В Совет обороны вошли бывший генерал-губернатор Индокитая Катру, адмирал Мюзелье, генерал де Лармина, д’Аржелье, Леклерк, губернатор Чада Эбуэ и др.

В Манифесте говорилось:

«Орган, находящийся в Виши и претендующий на то, чтобы называться правительством, является неконституционным и подчиняется захватчикам… Поэтому необходимо, чтобы новая власть взяла на себя задачу руководить военными усилиями Франции… Я буду осуществлять свою власть от имени Франции».

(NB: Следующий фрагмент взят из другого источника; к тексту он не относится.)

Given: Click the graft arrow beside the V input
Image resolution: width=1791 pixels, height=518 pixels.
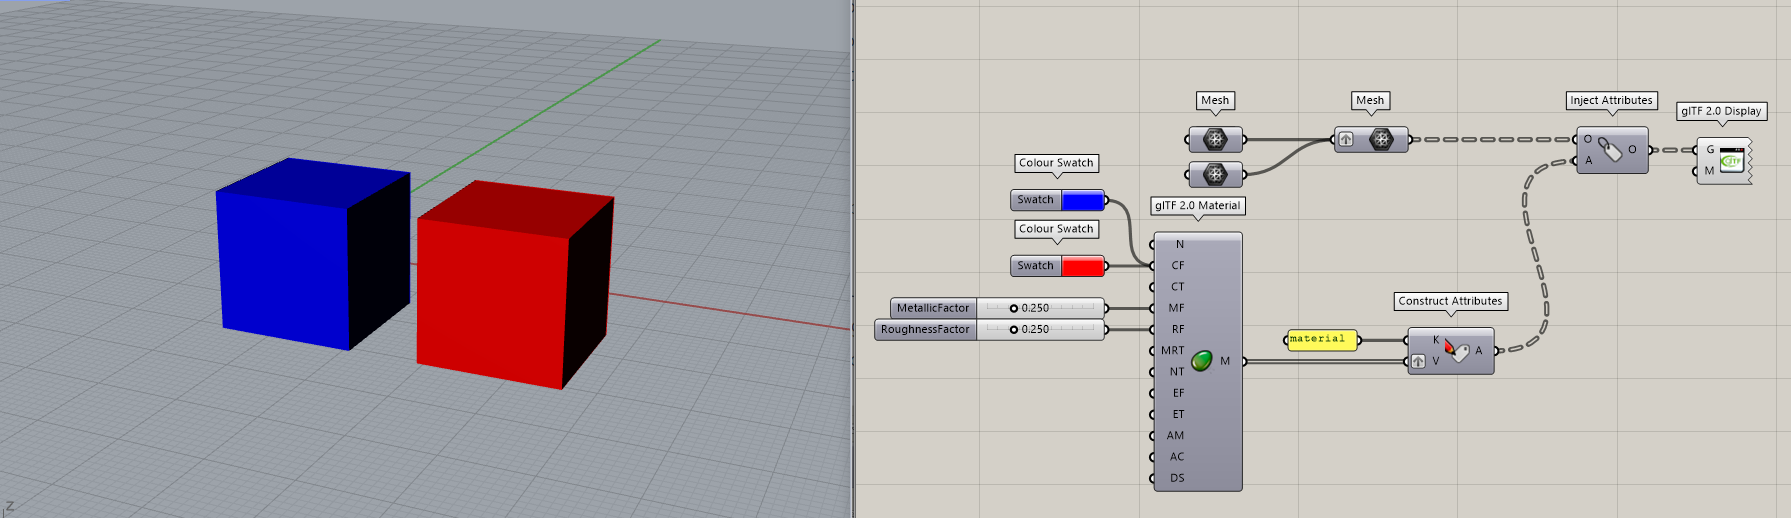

Семнадцатого ноября де Голль возвращается в Великобританию, чтобы работать над завершением формирования собственного Управления политическими делами, которое состояло из Генерального штаба и информационной службы. На первом этапе главной задачей создаваемой структуры была реклама «Свободной Франции», ее признание международной общественностью и набор рекрутов в боевые отряды. С этой миссией во все концы света отправились эмиссары де Голля, многие из которых успешно справились со своей задачей.

И все-таки, несмотря на титанические усилия, к концу 1940 года де Голль располагал всего-навсего семью тысячами солдат и офицеров.